Somali militants kill nine in bomb attack on U.N. vehicle

Reuters

Published Apr 20, 2015 10:56AM ET

Somali militants kill nine in bomb attack on U.N. vehicle

By Abdiqani Hassan

BOSASSO (Reuters) - Somali militant group al Shabaab bombed a minivan carrying staff to a United Nations office in the semi-autonomous Puntland region on Monday, killing nine people including four from the global body's children's fund UNICEF, officials said.

Images posted on social media show a blood-spattered white vehicle, its windows shattered and the roof blown off by the blast in the region's administrative capital Garowe.

"The IED (improvised explosive device) attack occurred when the staff were traveling from their guest house to the office, normally a three-minute drive," UNICEF said in a statement. Four more of its staff were seriously wounded, it added.

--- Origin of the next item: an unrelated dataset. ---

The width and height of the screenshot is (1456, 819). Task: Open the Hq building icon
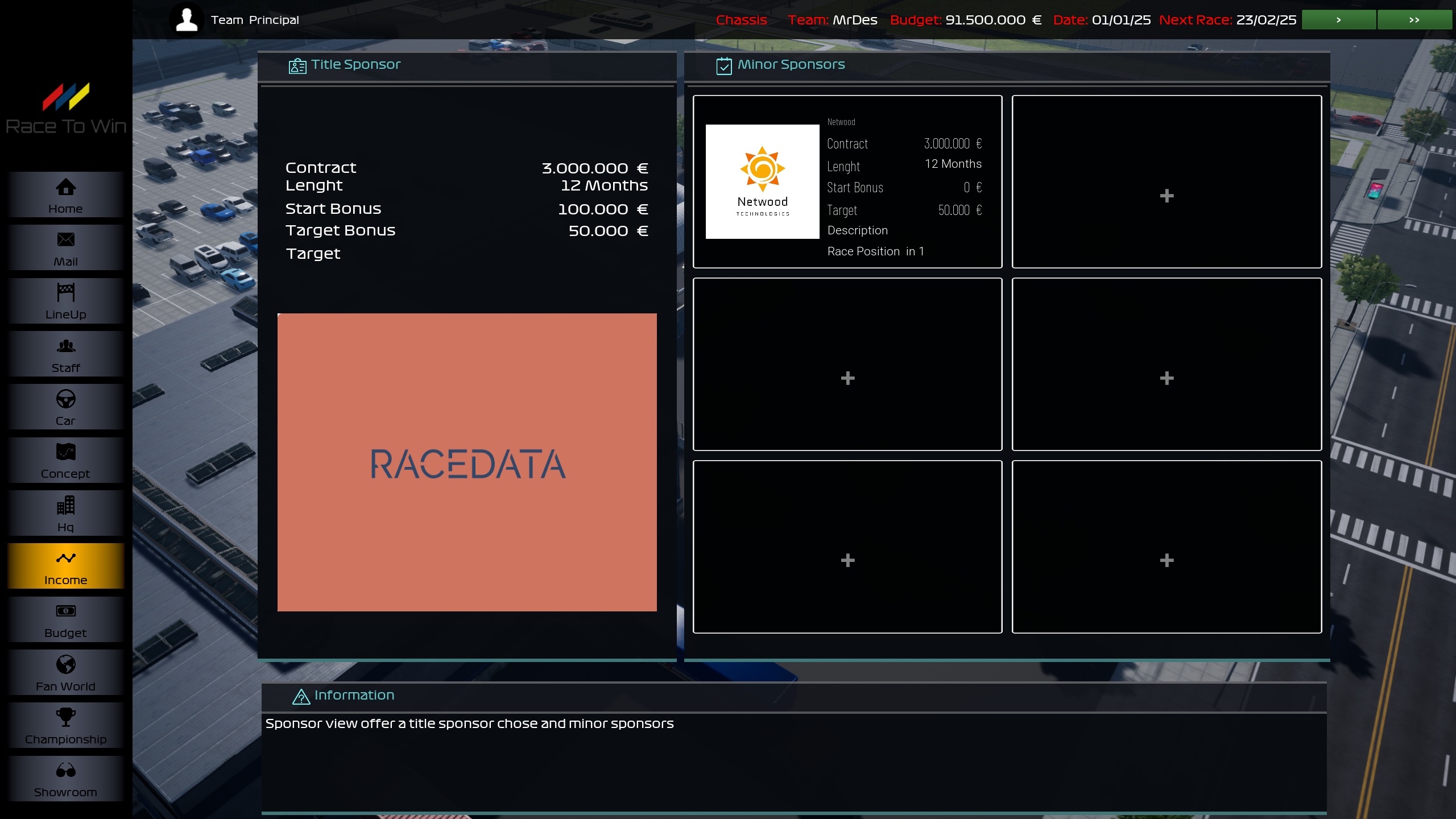(65, 505)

Al Qaeda-linked al Shabaab has staged a string of attacks in Somalia and surrounding countries in its bid to impose its brand of Islam and overthrow a Somali government backed by Western donors and African peacekeepers.

"We are behind the Garowe attack," al Shabaab's military operations spokesman, Sheikh Abdiasis Abu Musab, told Reuters.

Mohamed Abdi, a police officer at the scene of the attack, earlier said Kenyans and Somalis had been killed, but UNICEF said its staff hailed from a range of countries.

Nicholas Kay, the U.N. Special Representative for Somalia, said on his Twitter (NYSE:TWTR) feed he was "shocked and appalled by loss of life".

Al Shabaab, which once ruled much of Somalia, has been driven out of major strongholds in military offensives launched last year by the Somali army and African Union peacekeepers.

Puntland, on the northeastern tip of Somalia, had in the past largely avoided the regular attacks seen in other areas. However, attacks by the militant group have intensified this year.